:: WHAT THE EXERCISE ASKS ::
The answer must consist only of the lines in the records below from the line with "Where should I click to: Click" to the line with "You are a GUI", both included, copied word for word with every picture left out.

MATERIAL FOR THIS EXERCISE section start

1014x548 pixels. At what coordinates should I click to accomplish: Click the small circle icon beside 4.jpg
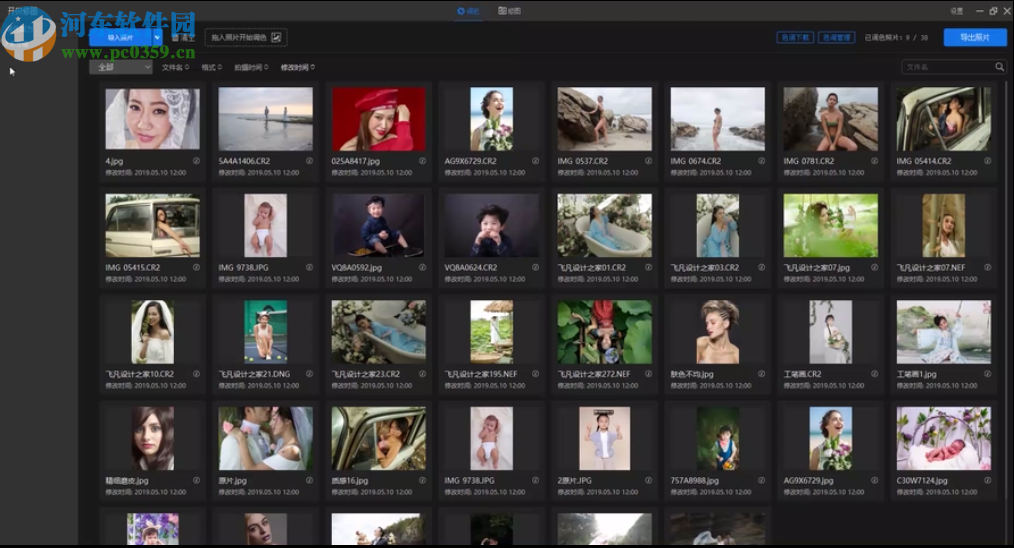click(x=196, y=160)
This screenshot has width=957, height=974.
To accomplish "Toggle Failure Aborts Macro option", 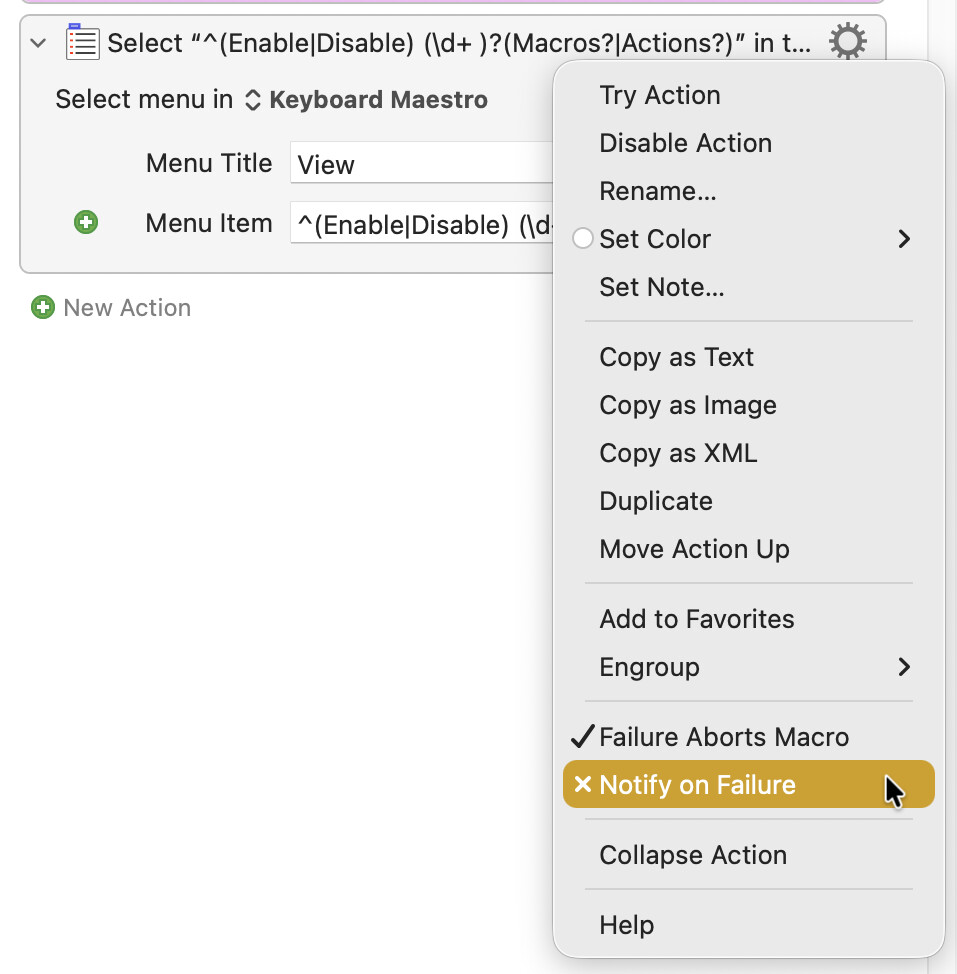I will pos(723,737).
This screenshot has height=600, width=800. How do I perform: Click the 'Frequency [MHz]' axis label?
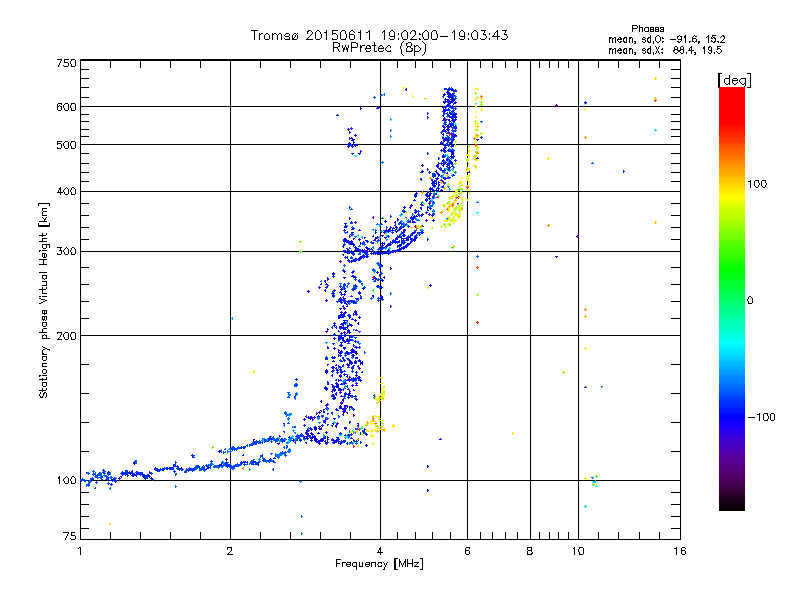click(x=379, y=564)
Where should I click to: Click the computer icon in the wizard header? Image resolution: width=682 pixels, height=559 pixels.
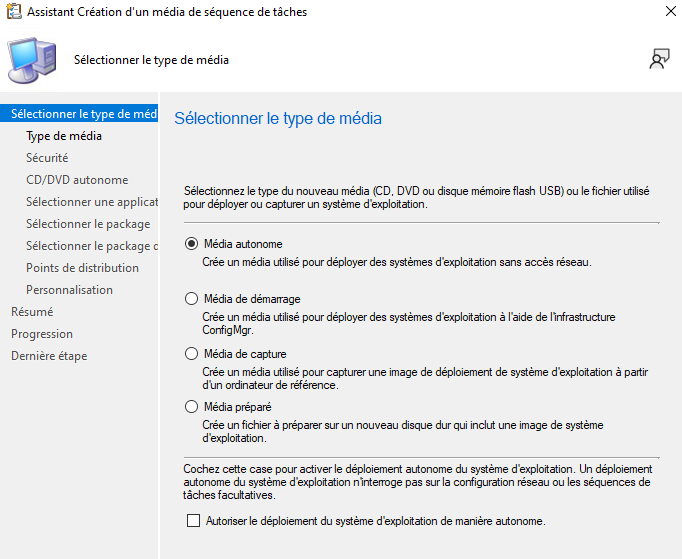pyautogui.click(x=32, y=59)
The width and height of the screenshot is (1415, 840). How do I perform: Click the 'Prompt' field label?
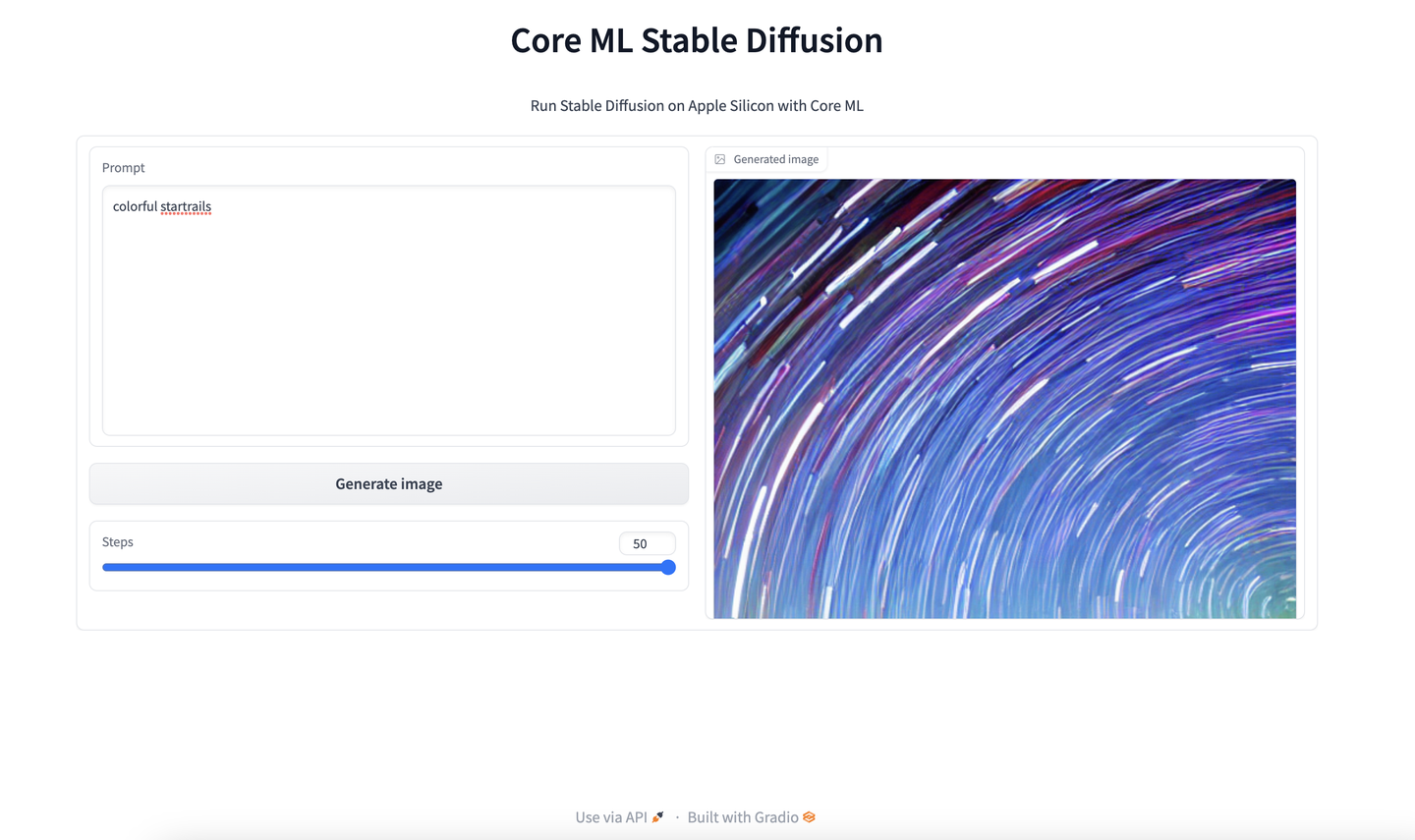[x=123, y=167]
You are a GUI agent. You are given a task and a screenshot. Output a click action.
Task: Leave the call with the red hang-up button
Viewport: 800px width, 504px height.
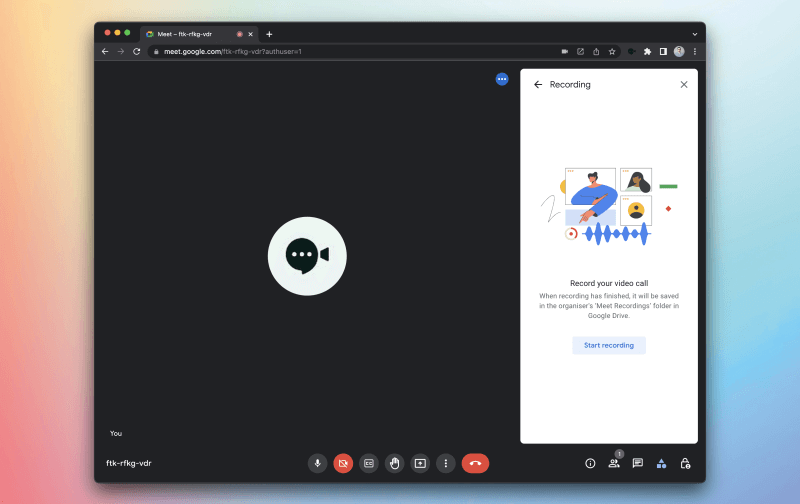[x=475, y=463]
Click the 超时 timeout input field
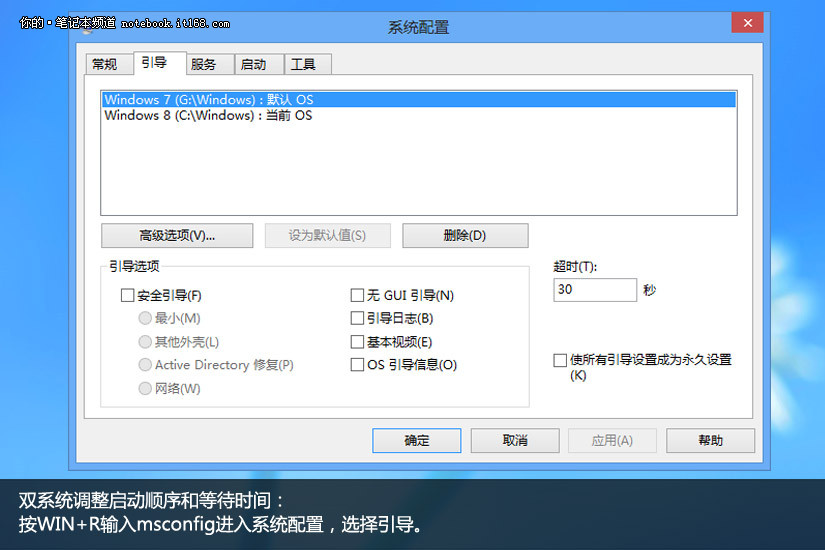825x550 pixels. click(594, 290)
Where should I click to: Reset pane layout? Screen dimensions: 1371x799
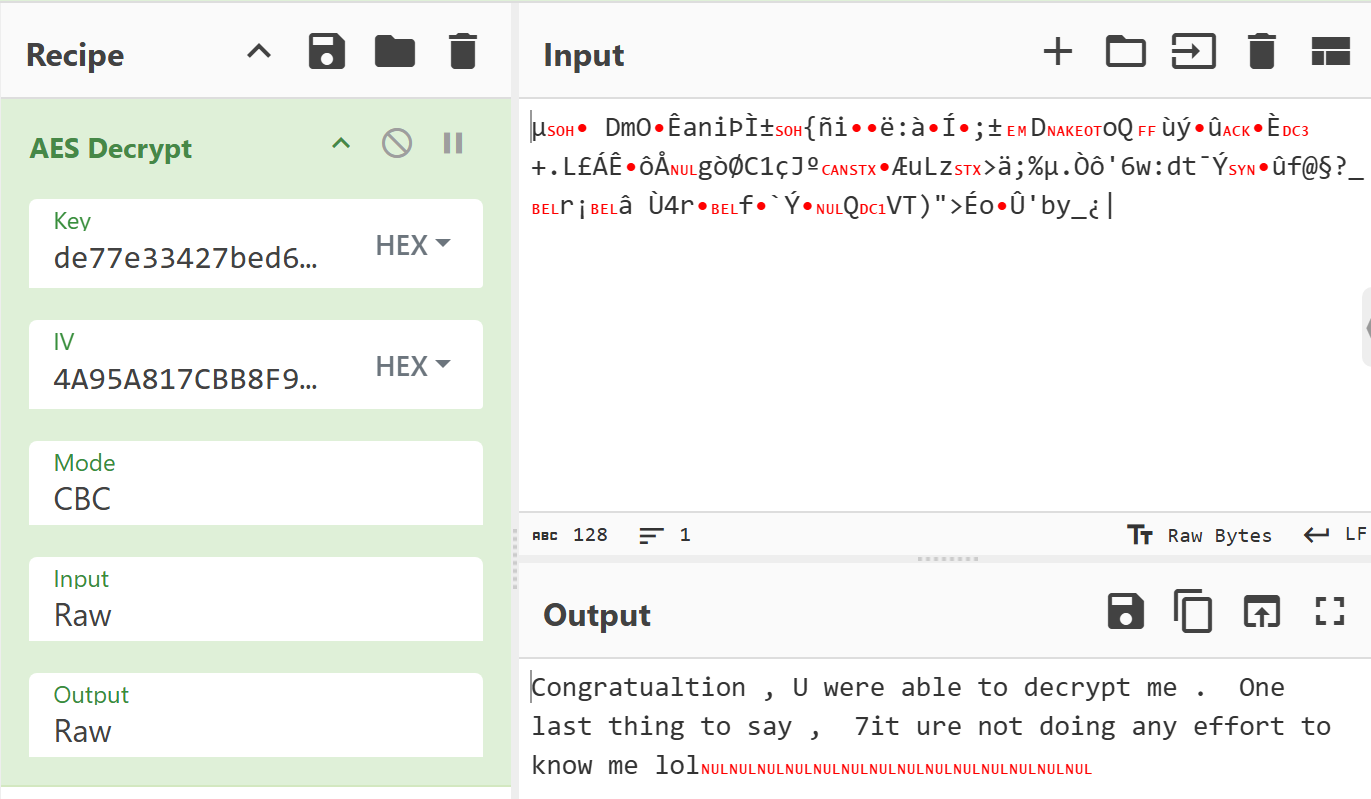(1330, 51)
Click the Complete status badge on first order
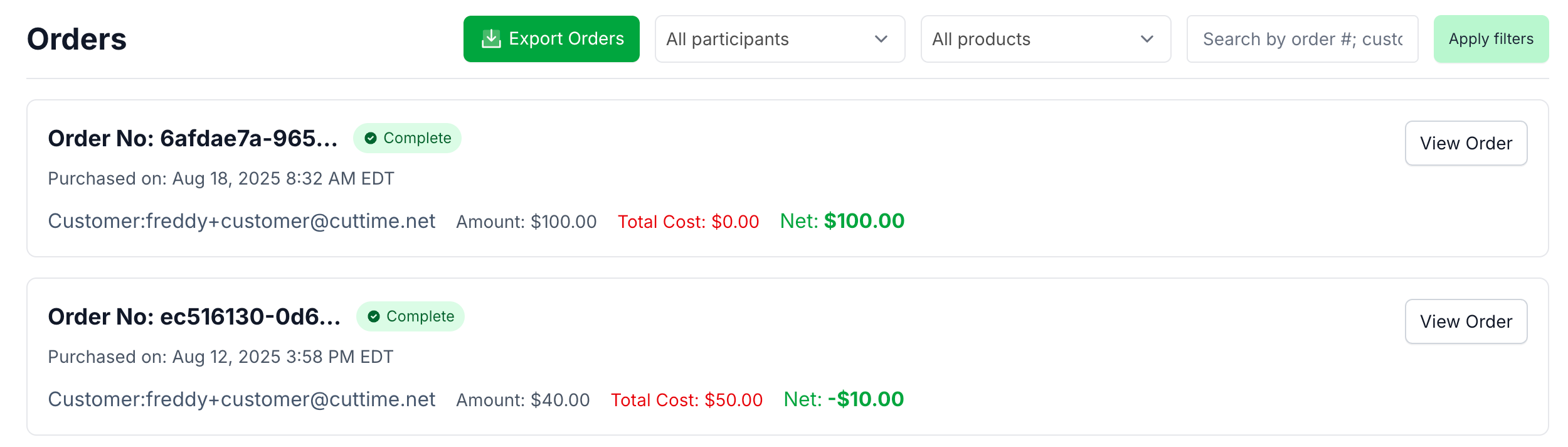1568x447 pixels. [x=408, y=138]
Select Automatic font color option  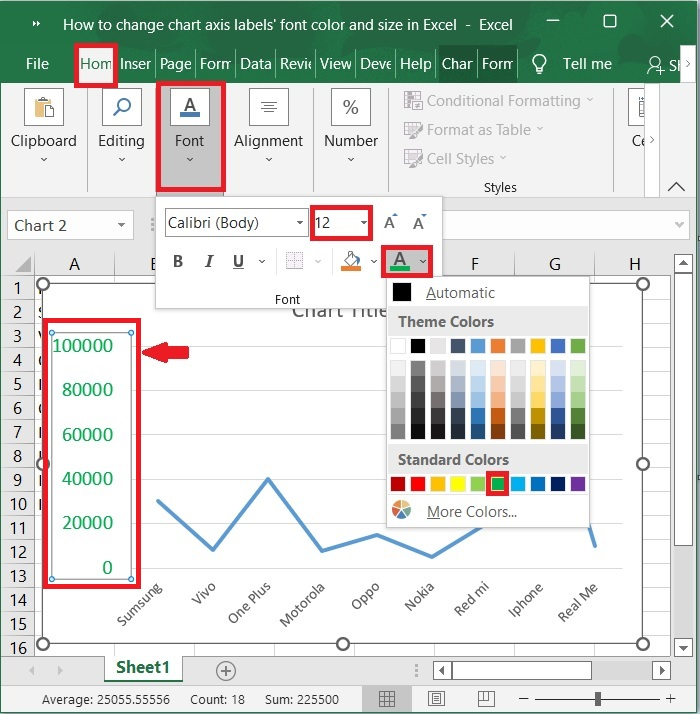click(x=460, y=293)
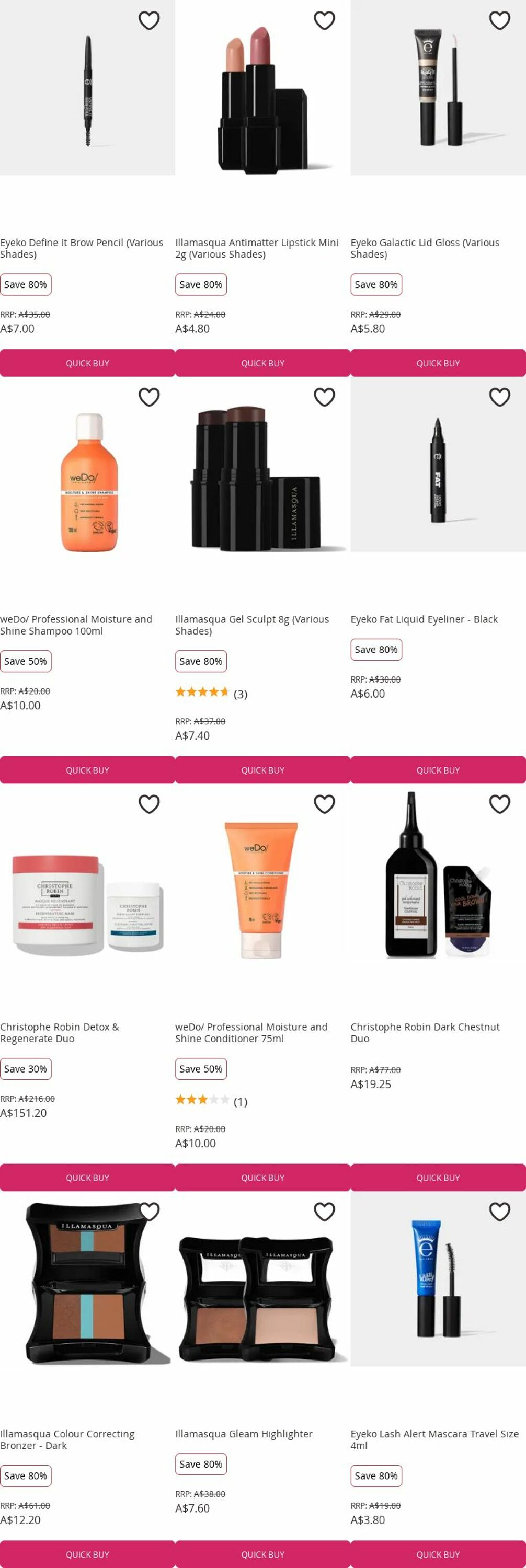This screenshot has height=1568, width=526.
Task: Quick buy Illamasqua Gel Sculpt 8g
Action: (263, 770)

MATERIAL FOR THIS EXERCISE section end

:: EXERCISE ANSWER ::
Where should I click to: Click the computer icon in the wizard header? Image resolution: width=682 pixels, height=559 pixels.
pyautogui.click(x=32, y=59)
The width and height of the screenshot is (1415, 840). How do I perform: Click the 'Prompt' field label?
[x=123, y=167]
You are a GUI agent. You are given a task and a screenshot. Output a click action.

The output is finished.